◆ **AIM**: Output the lines starting at the one containing "the northern border" and ending at the one containing "point(93,98)" as a Markdown table with the columns Row and Line. Number each line in Row, and leave out blank lines.

◆ **Stored items from a collection**:

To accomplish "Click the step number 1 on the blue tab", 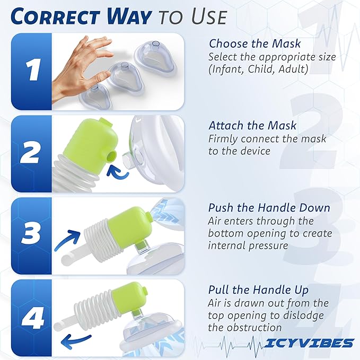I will point(31,71).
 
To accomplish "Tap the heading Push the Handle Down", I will point(269,207).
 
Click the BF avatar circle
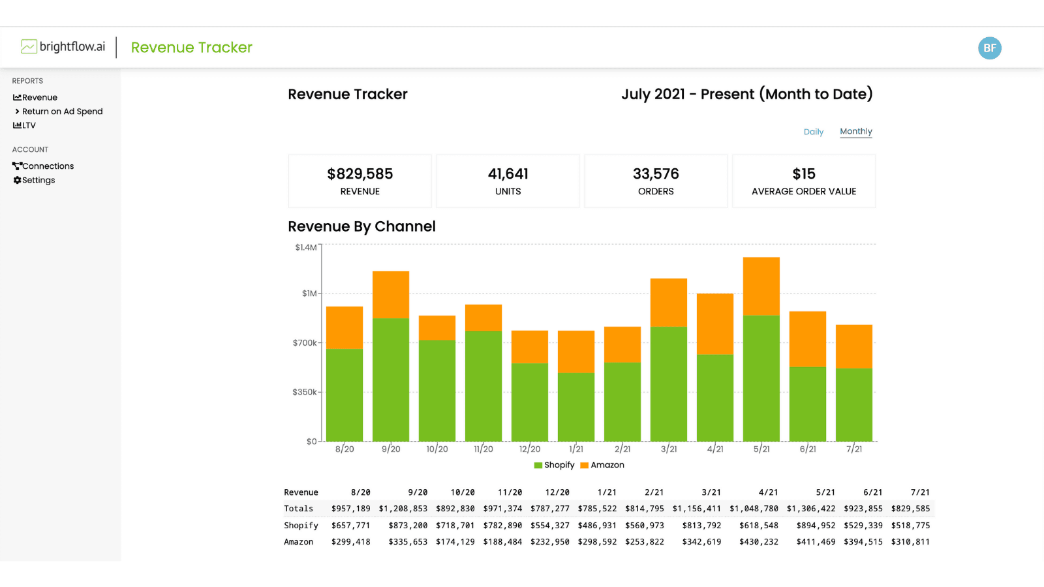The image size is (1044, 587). tap(989, 48)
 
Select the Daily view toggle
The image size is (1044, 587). tap(813, 132)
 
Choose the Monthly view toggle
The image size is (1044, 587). tap(855, 131)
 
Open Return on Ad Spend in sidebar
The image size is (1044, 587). tap(62, 112)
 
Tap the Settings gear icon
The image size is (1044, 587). tap(18, 180)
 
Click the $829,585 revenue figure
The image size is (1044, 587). tap(360, 174)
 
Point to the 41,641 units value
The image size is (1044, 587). tap(508, 174)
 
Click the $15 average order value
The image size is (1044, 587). tap(803, 174)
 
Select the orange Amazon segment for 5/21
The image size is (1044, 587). tap(761, 286)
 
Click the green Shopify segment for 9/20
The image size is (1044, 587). tap(390, 379)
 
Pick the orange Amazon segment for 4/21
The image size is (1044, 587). tap(714, 324)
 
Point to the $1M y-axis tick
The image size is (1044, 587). tap(309, 294)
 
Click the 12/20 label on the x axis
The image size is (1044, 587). tap(529, 449)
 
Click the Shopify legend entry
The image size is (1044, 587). tap(555, 465)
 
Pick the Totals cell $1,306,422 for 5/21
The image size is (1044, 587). tap(810, 509)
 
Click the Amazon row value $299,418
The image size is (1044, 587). tap(350, 542)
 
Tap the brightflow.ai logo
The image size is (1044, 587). tap(63, 47)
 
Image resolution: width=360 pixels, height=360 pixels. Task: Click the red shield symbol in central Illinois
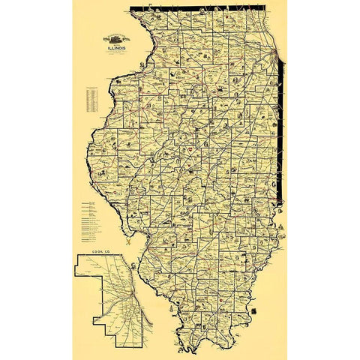point(191,151)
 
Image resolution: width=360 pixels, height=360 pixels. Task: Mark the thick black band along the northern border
point(202,8)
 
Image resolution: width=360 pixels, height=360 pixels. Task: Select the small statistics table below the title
point(93,98)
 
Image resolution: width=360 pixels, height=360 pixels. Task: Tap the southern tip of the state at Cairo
point(196,350)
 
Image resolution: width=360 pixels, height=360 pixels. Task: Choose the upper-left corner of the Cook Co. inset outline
point(76,256)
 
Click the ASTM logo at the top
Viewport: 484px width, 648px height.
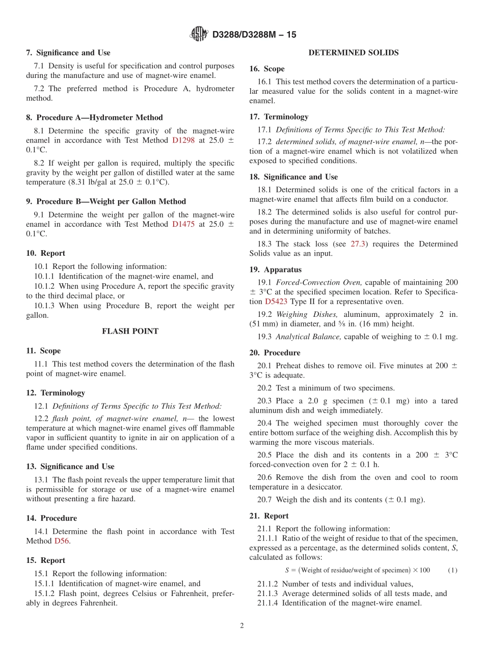click(199, 34)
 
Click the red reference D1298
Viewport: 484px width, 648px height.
click(183, 140)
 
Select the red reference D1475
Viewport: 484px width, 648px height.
click(183, 224)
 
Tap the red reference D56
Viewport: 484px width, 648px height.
click(62, 541)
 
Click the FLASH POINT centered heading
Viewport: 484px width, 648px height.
click(130, 331)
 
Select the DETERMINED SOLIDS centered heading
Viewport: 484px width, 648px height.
click(354, 52)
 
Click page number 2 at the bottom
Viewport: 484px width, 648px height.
click(242, 626)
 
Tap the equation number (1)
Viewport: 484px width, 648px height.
click(452, 570)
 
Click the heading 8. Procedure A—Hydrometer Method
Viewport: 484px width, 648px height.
click(94, 117)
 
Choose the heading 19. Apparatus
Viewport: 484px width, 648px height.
click(275, 269)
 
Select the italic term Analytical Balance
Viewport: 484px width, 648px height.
click(308, 336)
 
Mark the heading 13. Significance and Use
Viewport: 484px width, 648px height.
click(70, 466)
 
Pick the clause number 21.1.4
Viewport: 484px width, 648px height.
click(268, 603)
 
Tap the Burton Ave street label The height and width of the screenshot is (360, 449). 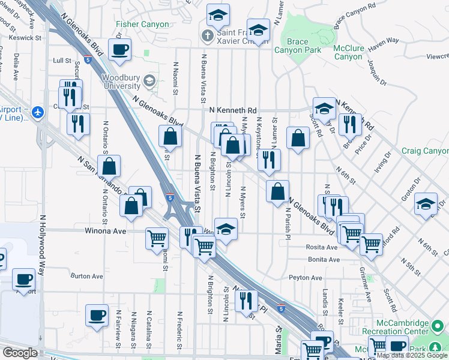pyautogui.click(x=87, y=277)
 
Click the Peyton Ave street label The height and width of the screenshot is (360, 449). pyautogui.click(x=306, y=278)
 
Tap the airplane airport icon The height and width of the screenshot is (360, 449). pyautogui.click(x=38, y=112)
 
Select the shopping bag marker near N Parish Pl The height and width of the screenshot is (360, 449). pyautogui.click(x=277, y=192)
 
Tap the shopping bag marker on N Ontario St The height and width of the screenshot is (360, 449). pyautogui.click(x=109, y=166)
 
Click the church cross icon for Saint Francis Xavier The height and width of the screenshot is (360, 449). pyautogui.click(x=208, y=35)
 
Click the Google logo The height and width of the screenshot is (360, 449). pyautogui.click(x=19, y=353)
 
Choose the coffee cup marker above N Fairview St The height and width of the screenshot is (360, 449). pyautogui.click(x=97, y=315)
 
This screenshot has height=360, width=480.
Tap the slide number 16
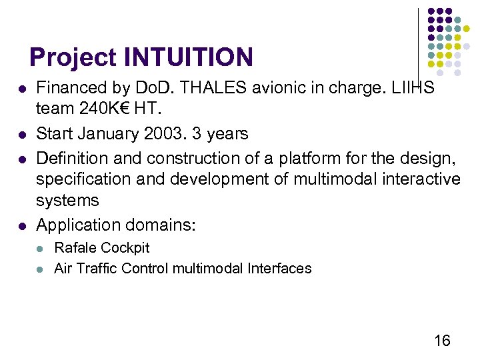[442, 341]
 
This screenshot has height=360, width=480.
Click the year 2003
[161, 134]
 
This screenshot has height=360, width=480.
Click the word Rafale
[73, 248]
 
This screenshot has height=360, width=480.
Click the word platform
[282, 159]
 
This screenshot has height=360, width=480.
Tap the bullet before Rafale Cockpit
[41, 248]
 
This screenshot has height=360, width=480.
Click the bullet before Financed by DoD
[23, 89]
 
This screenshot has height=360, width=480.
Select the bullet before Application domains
[23, 226]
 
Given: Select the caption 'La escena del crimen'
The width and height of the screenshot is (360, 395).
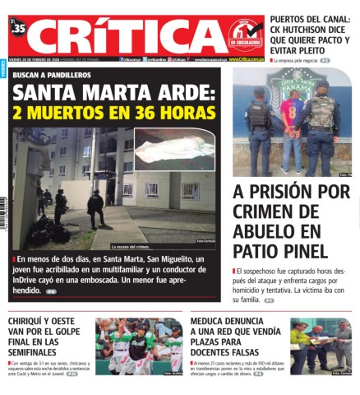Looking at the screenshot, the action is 132,246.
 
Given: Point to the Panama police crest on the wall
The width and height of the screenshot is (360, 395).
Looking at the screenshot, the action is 291,81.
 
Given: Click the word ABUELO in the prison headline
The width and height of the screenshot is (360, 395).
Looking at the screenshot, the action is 265,231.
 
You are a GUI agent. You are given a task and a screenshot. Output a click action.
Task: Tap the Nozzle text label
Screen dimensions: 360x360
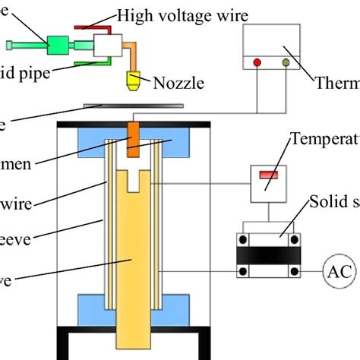178,83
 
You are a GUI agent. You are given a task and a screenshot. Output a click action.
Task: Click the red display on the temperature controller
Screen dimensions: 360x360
270,175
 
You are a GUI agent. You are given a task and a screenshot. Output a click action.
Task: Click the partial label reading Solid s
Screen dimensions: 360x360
334,202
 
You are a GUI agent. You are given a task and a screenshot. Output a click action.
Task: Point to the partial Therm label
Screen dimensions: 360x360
337,82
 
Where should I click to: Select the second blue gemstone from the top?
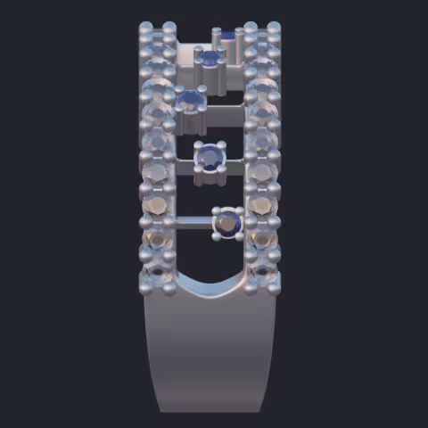pyautogui.click(x=210, y=60)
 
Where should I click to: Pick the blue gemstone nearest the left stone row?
pyautogui.click(x=190, y=98)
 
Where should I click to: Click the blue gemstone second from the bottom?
pyautogui.click(x=210, y=158)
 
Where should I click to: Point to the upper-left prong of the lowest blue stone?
pyautogui.click(x=216, y=211)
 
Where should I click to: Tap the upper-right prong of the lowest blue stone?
pyautogui.click(x=239, y=211)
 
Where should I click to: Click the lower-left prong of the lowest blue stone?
pyautogui.click(x=217, y=236)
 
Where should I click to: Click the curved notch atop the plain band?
pyautogui.click(x=212, y=287)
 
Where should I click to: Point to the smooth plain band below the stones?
pyautogui.click(x=212, y=357)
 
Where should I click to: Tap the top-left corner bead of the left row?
pyautogui.click(x=145, y=29)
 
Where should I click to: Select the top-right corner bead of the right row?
pyautogui.click(x=276, y=29)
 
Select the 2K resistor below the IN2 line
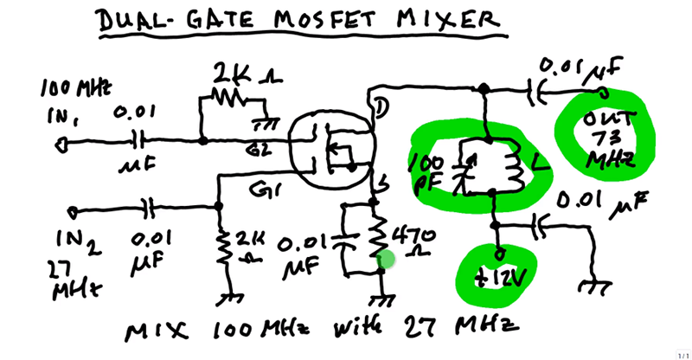(223, 248)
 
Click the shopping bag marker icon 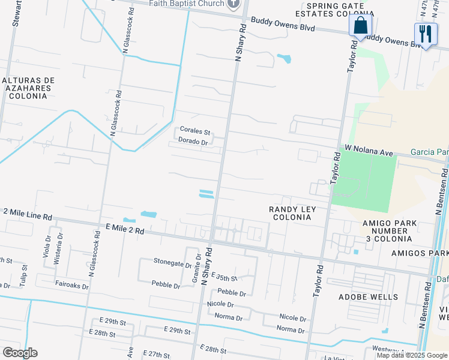(x=361, y=26)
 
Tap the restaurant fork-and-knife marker (x=426, y=35)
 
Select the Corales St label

◆ **RESPONSE BELOW**:
| Row | Line |
|---|---|
| 1 | Image resolution: width=360 pixels, height=360 pixels. Task: Mark the thick black band along the northern border |
| 2 | point(202,8) |
| 3 | Image resolution: width=360 pixels, height=360 pixels. Task: Select the small statistics table below the title |
| 4 | point(93,98) |